Gradient Accumulation [+ code in PyTorch]

Open-Source Internship opportunity by OpenGenus for programmers. Apply now.

Gradient Accumulation is an optimization technique that is used for training large Neural Networks on GPU and help reduce memory requirements and resolve Out-of-Memory OOM errors while training. We have explained the concept along with Pytorch code.

Table of contents:

Background on training Neural Networks
What is the problem in this training process?
Gradient Accumulation
Gradient Accumulation in Pytorch
Properties of Gradient Accumulation
Concluding Note

Following table summarizes the concept of Gradient Accumulation:


Point	Gradient Accumulation
What is it?	It is an optimization technique to reduce memory requirements in training Neural Networks on GPU.
Used in:	Training phase of Neural Networks
Basic Idea	Split batch into smaller batches and add up loss gradient without updation.
Issued solved	Out Of Memory (OOM) error while training Neural Network on GPU.
Inventors	Joeri R. Hermans, Gerasimos Spanakis and Rico Möckel
Inventor Affiliation	Liège University, Belgium and Maastricht University, The Netherlands
Designed	2017
Published in	JMLR: Workshop and Conference Proceedings
Weight update formula with Gradient Accumulation

Background on training Neural Networks

Following is the general process of training a Neural Network on GPU:

We train a Neural Network on a training dataset and use a fixed batch size which represents the size of a random sample of the training dataset to be used for training.
We select a random sample of batch size B.
Neural Network undergoes forward pass using the current sample and generates predictions.
The generated prediction is compared with the actual result and the difference/ loss is computed. Different optimizers are used in this process such as SGD or Adam Optimizer.
The gradient of the loss is calculated with respect to all parameters (such as weights and bias) of the Neural Network during the backward pass and the parameters are updated based on the calculated gradient. Another parameter is used known as learning rate (LR) which determines the rate of update in the parameters.

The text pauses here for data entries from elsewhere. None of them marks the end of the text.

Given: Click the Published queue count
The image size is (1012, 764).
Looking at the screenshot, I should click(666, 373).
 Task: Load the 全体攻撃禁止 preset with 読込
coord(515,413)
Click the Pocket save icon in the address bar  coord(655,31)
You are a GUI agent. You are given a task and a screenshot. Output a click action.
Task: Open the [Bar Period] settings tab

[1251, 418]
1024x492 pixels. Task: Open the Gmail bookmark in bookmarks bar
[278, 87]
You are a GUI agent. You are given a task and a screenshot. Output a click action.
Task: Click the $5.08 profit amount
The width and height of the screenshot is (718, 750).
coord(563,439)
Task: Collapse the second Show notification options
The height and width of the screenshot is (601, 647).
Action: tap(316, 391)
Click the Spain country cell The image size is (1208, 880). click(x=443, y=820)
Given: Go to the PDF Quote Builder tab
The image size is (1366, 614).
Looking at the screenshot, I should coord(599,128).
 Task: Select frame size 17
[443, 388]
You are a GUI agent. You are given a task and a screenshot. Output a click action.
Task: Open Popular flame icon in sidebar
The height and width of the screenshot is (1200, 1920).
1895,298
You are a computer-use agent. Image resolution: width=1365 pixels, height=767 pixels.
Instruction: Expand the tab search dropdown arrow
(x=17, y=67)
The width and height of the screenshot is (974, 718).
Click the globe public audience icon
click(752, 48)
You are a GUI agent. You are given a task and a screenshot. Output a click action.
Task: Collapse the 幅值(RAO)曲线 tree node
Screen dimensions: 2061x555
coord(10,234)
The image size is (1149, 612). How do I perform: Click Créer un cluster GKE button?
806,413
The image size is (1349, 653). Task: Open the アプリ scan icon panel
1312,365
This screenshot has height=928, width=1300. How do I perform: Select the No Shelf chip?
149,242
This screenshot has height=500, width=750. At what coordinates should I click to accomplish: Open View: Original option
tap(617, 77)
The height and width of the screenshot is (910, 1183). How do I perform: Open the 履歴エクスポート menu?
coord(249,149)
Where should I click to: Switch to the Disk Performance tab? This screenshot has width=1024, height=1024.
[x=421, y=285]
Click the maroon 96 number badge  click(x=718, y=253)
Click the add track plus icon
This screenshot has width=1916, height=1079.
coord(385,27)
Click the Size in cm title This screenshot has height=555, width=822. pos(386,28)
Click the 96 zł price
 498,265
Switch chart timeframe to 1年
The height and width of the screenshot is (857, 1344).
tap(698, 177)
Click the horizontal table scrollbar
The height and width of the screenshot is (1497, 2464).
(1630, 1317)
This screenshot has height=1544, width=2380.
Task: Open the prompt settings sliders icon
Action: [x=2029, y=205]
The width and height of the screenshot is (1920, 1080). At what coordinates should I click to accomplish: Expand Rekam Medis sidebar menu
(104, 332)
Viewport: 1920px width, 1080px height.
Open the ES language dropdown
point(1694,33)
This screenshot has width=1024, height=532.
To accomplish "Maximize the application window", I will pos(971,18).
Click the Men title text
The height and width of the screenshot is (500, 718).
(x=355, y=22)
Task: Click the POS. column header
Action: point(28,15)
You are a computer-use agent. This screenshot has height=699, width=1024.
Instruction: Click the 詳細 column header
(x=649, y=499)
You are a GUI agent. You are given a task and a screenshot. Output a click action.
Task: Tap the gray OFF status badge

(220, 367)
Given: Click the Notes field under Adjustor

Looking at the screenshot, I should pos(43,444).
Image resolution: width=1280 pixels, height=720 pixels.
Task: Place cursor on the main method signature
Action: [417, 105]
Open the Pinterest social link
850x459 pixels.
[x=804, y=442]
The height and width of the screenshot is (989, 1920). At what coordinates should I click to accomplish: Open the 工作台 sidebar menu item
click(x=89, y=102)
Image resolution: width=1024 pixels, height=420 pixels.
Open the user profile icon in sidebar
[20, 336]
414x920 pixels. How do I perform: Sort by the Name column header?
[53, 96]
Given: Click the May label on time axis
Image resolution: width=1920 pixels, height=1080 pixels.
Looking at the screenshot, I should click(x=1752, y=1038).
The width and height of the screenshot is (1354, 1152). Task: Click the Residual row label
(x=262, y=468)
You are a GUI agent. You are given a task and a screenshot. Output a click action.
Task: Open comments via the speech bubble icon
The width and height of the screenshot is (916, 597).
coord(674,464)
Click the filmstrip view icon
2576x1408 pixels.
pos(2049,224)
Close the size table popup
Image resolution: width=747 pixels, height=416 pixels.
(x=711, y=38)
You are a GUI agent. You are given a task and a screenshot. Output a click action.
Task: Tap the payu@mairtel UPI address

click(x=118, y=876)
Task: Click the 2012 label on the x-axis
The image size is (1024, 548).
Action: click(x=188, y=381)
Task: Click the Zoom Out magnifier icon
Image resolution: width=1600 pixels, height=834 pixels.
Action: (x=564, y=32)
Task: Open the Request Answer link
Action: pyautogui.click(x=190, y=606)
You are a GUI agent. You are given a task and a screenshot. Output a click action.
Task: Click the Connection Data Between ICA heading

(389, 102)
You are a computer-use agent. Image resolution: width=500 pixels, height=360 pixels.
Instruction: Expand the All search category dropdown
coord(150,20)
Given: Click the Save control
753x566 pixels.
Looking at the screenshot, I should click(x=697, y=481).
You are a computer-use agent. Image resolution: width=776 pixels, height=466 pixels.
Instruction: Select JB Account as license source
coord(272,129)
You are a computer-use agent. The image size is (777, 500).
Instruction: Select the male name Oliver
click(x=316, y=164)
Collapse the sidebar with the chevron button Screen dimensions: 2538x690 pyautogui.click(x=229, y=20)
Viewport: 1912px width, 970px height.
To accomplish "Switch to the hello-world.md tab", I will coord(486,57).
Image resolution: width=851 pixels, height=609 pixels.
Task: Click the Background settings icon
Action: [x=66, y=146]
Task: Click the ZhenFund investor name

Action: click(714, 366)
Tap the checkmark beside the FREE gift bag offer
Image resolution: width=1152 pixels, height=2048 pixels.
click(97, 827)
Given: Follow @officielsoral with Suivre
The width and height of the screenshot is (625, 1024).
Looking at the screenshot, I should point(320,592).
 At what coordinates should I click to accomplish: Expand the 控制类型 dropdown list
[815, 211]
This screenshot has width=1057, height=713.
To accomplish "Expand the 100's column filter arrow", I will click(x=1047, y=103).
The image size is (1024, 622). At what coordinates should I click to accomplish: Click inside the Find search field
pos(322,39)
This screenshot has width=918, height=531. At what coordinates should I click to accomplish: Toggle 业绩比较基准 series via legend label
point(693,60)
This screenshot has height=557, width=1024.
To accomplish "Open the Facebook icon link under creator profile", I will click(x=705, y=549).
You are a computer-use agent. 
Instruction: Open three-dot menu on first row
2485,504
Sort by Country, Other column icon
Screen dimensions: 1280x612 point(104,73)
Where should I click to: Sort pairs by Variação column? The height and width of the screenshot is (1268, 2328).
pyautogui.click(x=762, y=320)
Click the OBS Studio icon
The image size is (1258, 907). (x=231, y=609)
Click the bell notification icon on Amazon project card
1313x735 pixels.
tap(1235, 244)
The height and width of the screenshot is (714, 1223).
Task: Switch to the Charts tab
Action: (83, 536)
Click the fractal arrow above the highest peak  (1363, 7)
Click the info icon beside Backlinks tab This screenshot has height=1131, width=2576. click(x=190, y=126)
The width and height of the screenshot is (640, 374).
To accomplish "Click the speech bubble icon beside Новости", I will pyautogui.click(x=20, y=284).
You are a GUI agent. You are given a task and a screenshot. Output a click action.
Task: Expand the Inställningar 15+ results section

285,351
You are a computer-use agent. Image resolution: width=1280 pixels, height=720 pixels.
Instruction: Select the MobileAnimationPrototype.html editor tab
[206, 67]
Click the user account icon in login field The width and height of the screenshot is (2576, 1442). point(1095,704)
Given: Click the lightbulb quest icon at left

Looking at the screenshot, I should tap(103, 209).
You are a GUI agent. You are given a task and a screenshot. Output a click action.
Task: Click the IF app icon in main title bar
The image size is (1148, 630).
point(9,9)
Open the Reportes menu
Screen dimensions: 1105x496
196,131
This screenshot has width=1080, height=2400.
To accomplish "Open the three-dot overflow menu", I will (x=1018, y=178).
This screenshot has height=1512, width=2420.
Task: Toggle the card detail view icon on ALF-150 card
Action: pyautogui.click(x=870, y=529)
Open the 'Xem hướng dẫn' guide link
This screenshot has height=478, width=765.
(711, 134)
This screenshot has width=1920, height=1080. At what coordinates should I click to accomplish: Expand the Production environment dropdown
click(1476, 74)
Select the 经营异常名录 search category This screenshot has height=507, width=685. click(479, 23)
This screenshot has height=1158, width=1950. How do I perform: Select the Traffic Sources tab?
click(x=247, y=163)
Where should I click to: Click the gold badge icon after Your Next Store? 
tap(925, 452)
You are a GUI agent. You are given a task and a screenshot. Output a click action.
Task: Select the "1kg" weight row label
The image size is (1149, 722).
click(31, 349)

The formula of updating the parameters is as follows:

weight-update-formula

Figure 1: Weight Update Formula for SGD

The formula is for SGD optimizer. The exact formula will depend on the optimizer you use but the steps will remain the same.

What is the problem in this training process?

The problem is the batch size.

Neural Networks are growing in size and for Image based applications, the dataset involve high resolution images which are memory intensive as well. GPUs have limited memory due to which depending on the GPU you are using, the training process may fail if you use a higher batch size than supported by your GPU.

If can be that a batch size of 8 will be the maximum limit of your GPU. Yes, training is possible in this case but it will consume a significant amount of time as smaller batch sizes will require more iterations to cover the training dataset and maintain overall accuracy.

One of the optimizations developed to address this issue is known as "Gradient Accumulation".

Gradient Accumulation

Gradient Accumulation is an optimization technique for training a Neural Network to address the large memory requirement issue. This technique is applicable for every loss function including SGD and Adam Optimizer.

The steps are:

Original batch size is B which gives Out Of Memory (OOM) error while training on GPU.
The batch size B is split into N smaller batches each with B/N size. The size (B/N) works fine on the GPU system.
The evaluation, loss computation and calculation of loss gradient of each batch is done without updating the parameters.
The loss gradient of each batch is added up.
After processing all small batches, the parameters are updated based on the added up loss gradient.

In short, the idea of Gradient Accumulation is:

The batch size is split into smaller batch sizes and the loss gradient for each smaller batch is summed up (accumulated) without updating the parameters. After adding up loss gradient of each smaller batch, the parameters are updated.

gradient-accumulation-formula

Figure 2: Weight Update Formula with Gradient Accumulation for SGD

This optimization was introduced in the research paper titled "Accumulated Gradient Normalization" by Joeri R. Hermans, Gerasimos Spanakis and Rico Möckel from Liège University, Belgium and Maastricht University, The Netherlands. The paper was published in 2017 at JMLR: Workshop and Conference Proceedings.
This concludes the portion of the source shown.